>> START DATA FOR PROCESSING

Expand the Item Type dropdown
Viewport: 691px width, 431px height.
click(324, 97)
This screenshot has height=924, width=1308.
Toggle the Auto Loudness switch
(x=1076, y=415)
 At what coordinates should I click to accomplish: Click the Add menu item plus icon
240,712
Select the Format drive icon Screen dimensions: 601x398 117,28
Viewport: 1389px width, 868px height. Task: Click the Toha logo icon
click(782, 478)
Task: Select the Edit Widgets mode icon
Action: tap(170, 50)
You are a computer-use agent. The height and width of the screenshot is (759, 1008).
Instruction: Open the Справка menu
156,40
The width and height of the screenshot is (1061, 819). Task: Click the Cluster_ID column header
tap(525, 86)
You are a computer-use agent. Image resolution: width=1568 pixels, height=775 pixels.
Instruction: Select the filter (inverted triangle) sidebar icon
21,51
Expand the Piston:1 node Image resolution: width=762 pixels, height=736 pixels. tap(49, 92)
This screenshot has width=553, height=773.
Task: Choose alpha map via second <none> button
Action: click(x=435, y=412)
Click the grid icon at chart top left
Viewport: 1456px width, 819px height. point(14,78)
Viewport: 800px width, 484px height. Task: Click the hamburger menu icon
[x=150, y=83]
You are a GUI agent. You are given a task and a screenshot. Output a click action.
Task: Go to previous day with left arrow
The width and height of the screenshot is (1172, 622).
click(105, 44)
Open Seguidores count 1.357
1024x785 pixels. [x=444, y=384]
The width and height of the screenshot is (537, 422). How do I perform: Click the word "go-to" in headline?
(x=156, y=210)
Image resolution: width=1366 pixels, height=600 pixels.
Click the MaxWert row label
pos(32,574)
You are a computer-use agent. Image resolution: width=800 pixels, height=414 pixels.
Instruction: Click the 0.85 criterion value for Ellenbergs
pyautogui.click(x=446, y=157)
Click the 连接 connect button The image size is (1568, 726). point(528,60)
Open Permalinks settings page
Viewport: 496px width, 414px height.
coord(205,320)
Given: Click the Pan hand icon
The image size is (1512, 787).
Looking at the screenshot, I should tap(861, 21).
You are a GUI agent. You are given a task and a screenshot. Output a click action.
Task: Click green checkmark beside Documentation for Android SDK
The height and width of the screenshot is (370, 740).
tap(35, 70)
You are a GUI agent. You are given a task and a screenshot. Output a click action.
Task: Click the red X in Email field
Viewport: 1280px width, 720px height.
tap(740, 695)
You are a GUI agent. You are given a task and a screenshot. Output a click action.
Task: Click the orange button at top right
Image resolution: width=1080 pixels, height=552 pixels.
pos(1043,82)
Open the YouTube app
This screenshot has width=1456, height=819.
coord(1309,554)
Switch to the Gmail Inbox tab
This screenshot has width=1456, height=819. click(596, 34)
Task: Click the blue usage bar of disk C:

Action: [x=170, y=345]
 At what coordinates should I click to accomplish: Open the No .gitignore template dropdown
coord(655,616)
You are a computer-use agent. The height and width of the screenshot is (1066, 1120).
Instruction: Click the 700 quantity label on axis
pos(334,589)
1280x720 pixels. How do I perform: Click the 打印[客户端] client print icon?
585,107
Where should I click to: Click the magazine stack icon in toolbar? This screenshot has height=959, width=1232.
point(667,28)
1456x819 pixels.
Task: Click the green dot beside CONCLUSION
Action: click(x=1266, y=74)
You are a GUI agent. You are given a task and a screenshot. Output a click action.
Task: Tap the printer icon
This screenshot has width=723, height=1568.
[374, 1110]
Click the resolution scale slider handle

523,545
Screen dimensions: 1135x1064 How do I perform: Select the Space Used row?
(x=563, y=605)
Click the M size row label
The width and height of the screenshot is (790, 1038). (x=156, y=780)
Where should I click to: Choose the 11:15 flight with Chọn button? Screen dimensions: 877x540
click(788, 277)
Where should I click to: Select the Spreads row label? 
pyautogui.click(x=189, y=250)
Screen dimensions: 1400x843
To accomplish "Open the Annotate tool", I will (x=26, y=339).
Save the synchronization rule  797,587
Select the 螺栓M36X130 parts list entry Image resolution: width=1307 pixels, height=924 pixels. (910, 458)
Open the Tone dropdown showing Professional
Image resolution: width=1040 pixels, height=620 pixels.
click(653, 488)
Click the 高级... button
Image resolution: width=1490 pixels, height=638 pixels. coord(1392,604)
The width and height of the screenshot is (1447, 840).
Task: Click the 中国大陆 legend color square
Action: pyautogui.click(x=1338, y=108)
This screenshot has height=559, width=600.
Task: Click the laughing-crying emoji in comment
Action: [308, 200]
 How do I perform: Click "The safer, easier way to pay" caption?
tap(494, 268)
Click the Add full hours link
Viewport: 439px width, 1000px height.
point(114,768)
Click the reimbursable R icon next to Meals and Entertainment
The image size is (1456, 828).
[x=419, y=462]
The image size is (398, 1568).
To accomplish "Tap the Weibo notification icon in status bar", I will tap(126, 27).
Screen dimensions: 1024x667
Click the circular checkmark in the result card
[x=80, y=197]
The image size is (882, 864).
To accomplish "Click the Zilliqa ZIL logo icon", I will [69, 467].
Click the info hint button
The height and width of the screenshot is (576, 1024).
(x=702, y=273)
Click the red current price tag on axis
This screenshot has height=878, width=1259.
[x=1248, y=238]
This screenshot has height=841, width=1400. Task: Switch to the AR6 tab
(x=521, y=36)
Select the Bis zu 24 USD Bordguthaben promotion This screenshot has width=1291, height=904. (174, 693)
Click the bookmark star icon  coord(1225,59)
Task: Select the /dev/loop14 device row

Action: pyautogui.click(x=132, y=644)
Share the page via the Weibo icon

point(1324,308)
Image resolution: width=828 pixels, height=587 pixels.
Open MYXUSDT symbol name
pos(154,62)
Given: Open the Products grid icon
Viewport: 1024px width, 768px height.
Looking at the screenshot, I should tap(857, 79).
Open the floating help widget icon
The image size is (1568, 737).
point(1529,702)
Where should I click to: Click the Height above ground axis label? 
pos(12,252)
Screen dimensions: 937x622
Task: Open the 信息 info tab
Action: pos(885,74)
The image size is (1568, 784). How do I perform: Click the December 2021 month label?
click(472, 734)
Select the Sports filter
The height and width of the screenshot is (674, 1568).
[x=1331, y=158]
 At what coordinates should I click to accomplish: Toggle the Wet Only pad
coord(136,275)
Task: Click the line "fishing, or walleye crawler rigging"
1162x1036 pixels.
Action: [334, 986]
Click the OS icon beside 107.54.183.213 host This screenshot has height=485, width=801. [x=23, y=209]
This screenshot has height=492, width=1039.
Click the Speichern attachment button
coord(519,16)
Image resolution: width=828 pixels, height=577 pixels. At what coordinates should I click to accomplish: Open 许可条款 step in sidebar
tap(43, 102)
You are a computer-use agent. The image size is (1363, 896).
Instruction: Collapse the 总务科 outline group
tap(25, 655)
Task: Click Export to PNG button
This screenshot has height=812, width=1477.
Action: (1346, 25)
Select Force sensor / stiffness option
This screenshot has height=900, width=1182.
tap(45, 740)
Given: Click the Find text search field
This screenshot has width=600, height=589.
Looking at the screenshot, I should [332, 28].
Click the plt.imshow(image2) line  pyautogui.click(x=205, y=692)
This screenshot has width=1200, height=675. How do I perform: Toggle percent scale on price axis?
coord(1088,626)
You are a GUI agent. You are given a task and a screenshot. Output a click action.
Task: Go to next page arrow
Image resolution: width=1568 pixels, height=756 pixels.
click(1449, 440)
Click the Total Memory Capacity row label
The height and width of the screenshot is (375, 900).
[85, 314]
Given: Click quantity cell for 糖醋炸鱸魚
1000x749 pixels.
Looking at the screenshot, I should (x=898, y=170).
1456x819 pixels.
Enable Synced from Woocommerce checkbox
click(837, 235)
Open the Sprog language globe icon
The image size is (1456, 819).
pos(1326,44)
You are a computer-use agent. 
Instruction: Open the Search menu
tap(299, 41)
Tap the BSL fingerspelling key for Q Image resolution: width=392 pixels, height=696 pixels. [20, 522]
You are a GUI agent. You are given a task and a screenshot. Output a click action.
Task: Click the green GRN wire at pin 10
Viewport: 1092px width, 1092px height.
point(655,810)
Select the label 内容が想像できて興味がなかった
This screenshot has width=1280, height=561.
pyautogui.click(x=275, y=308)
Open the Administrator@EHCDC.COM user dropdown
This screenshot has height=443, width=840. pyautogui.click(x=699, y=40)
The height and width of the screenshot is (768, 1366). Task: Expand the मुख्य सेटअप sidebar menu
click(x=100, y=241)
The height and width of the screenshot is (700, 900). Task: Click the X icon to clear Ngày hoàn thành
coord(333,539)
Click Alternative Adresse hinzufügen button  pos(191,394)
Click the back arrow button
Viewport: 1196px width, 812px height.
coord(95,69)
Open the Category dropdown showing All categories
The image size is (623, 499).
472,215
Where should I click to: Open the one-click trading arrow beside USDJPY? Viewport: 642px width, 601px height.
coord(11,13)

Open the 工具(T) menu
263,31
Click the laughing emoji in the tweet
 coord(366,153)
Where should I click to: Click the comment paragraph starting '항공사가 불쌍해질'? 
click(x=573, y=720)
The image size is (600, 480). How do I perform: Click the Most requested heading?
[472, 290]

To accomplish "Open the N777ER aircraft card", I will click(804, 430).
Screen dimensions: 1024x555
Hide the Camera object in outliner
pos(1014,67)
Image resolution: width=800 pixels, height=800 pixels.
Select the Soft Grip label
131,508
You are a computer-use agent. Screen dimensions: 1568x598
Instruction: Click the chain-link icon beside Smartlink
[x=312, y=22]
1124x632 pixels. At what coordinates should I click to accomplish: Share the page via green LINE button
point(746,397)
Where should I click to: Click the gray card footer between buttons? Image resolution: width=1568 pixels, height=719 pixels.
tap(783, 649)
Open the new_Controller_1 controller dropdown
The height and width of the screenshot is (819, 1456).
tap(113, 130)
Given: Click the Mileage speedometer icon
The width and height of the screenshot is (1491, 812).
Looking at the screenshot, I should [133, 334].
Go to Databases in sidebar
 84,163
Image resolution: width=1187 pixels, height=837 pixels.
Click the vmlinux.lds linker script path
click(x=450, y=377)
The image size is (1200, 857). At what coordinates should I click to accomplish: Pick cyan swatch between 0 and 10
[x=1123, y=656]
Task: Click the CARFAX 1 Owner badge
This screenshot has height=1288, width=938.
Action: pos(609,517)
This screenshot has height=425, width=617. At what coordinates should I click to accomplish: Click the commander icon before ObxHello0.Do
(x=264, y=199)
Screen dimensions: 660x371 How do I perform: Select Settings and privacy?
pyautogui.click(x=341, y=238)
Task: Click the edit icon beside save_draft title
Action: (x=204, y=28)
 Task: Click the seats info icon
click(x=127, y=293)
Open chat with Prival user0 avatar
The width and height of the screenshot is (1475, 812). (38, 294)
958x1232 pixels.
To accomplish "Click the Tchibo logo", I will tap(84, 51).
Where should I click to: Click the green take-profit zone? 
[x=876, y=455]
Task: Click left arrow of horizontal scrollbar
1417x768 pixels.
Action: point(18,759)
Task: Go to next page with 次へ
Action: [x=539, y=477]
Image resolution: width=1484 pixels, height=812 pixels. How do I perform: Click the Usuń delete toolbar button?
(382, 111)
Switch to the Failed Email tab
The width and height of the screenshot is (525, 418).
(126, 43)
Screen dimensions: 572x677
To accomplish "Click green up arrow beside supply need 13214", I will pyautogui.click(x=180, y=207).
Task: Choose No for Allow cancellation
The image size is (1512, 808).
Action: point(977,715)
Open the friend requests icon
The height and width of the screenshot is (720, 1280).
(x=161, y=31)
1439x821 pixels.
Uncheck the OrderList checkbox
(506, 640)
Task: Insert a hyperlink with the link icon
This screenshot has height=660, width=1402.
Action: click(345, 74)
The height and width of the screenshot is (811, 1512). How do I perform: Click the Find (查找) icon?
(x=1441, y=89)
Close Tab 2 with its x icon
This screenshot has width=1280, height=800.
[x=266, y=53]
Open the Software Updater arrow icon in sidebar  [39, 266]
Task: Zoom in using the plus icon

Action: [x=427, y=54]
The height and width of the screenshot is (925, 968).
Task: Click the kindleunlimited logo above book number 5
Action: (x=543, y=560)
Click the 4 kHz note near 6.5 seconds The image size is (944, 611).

>> END DATA FOR PROCESSING

AIM:
Print the records from the line with "Click the grid icon at chart top left" up to and including the line with "1024x785 pixels. [x=444, y=384]", copying each line exactly.

COMPLETE ANSWER:
Click the grid icon at chart top left
Viewport: 1456px width, 819px height. point(14,78)
Viewport: 800px width, 484px height. Task: Click the hamburger menu icon
[x=150, y=83]
You are a GUI agent. You are given a task and a screenshot. Output a click action.
Task: Go to previous day with left arrow
The width and height of the screenshot is (1172, 622).
click(105, 44)
Open Seguidores count 1.357
1024x785 pixels. [x=444, y=384]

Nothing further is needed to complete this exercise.